Меня уже похищали, держали в запертой комнате, пытались изнасиловать и убить. И всё могло кончиться очень плохо. Но у меня появился второй шанс. Я каждый раз была за это благодарна, но видимо рок так не работает. У него есть срок действия. И если мне суждено умереть от рук похитителей, то так и будет.
Если бы они хотели меня просто убить, тот уже пристрелили бы. Но я нужна им живой. Пока. Наверняка, они будут запугивать и шантажировать Дэна. Я только надеюсь, что он уже знает, что нужно делать и вытащит меня, пока не стало слишком поздно. Но моя жизнь конечна, и его тоже. Я это приняла вместе со вторым шансом. Я так и не научилась молиться, но я теперь умею принимать ситуацию.
Многие сейчас подумают, что нужно бороться до последнего, бежать, даже в клетке драться. Я боролась, и поэтому я знаю, когда лучше смириться. Если я сейчас побегу или начну сопротивляться, то дам им повод применить силу, чем только развеселю и раззадорю. Люди, совершающие насилие, пришедшие похитить, готовы к этому, ждут реакции. А я знаю, как бьют мужчины – сильно, с оттяжкой, чтобы остальной мир померк, и остались только боль и унижение.
Поэтому я молча пошла в машину, садясь на скамейку в фургоне. За закрывающейся дверью я видела, как мою машину заводит другой мужик. Её тоже уберут с дороги, чтобы не оставлять следов. Парень достал шприц и примерился, но теперь я подняла руку в останавливающем жесте.
– Только не в шею.
В шею больно и неприятно, а мышцы есть и в других местах, чтобы не травмировать нежное место.
– Да это и не к чему. Я не буду сопротивляться. Посижу тихо как мышка.
Парень улыбнулся. Я знаю, что иногда бываю забавной.
– Мне сказали, что ты не будешь истерить, но сидеть тихо придётся долго, поэтому лучше тебе поспать.
– Кто сказал, что я не буду истерить?
Парень лишь усмехнулся. Привет из России, из моего прошлого, только там знают, какая я.
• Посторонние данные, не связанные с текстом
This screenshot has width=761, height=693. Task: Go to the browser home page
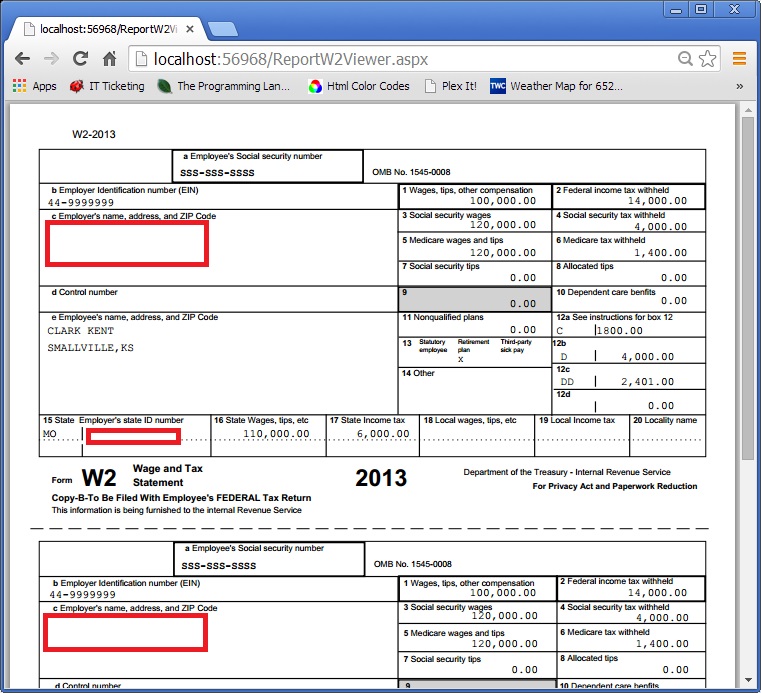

Надеюсь, что Дэн знает больше меня и будет сопротивляться.
Я протянула руку, в которую воткнулась тонкая игла. Не люблю уколы, поэтому сама всегда делаю их аккуратно, и надеюсь, что со мной поступят так же. Парень не зверствовал. Я откинула голову назад и скоро отключилась.
Глава 6
Двое суток тишины. Никаких вестей, сообщений, требований, угроз, просьб. Ничего.
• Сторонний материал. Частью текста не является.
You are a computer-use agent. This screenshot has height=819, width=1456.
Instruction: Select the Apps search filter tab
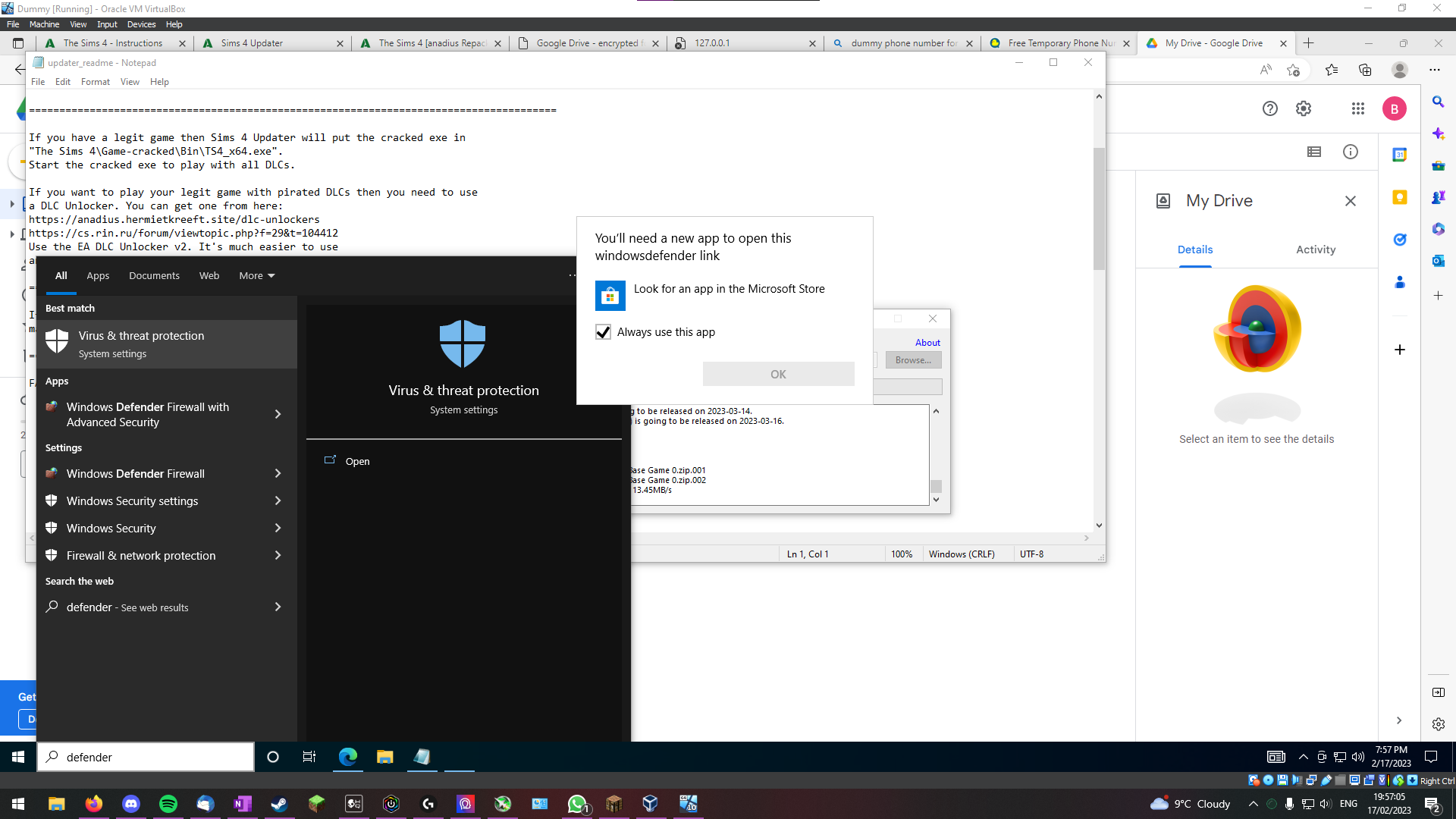click(x=98, y=275)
Двое суток без сна и покоя я поднимал свои связи и мониторил обстановку.
Даже в полицию сообщил. Теперь только Интерпол не знал, что Оля пропала. А может, и знает.
Утром третьего дня после исчезновения Оли Икс-Холдинг назначили мне встречу через своего представителя. И я приехал в ресторан ровно в назначенный час. На такие встречи нельзя прибывать заранее, это признак высокой заинтересованности, который можно использовать как дополнительный рычаг давления. И опаздывать тоже нельзя, это акт пренебрежения, который вызовет лишние и ненужные обиды, что в моём мире обязательно припомнят и смоют кровью.
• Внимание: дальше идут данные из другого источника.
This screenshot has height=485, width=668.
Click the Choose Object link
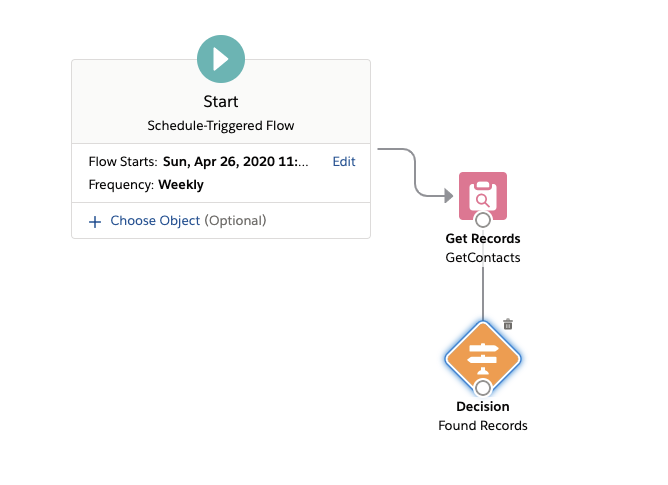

За столиком меня уже ждал мужчина. Он встал из-за стола, чтобы пожать мне руку. Жест расположения, который не всегда означает дружелюбие. Он был высоким, почти одного со мной роста, худощавым с печатью многовекового благородства на лице, которую можно получить только по наследству. По внешнему виду он был похож на англичанина – светловолосый, долговязый, с бледной кожей, созданной в тумане и под дождливыми тучами, которой противопоказано солнце. У него была тонкая бородка, подстриженная по моде столетней давности и серые почти бесцветные глаза, в которых был многовековой лёд. Дорогой чёрный костюм очевидно подгоняли по фигуре. А заколку для серого шёлкового галстука с голубой жемчужной видимо передавали из поколение в поколение. Его белая рубашка была тоже не просто белой, а с жемчужным отливом. Что за цирк для простого русского беспризорника?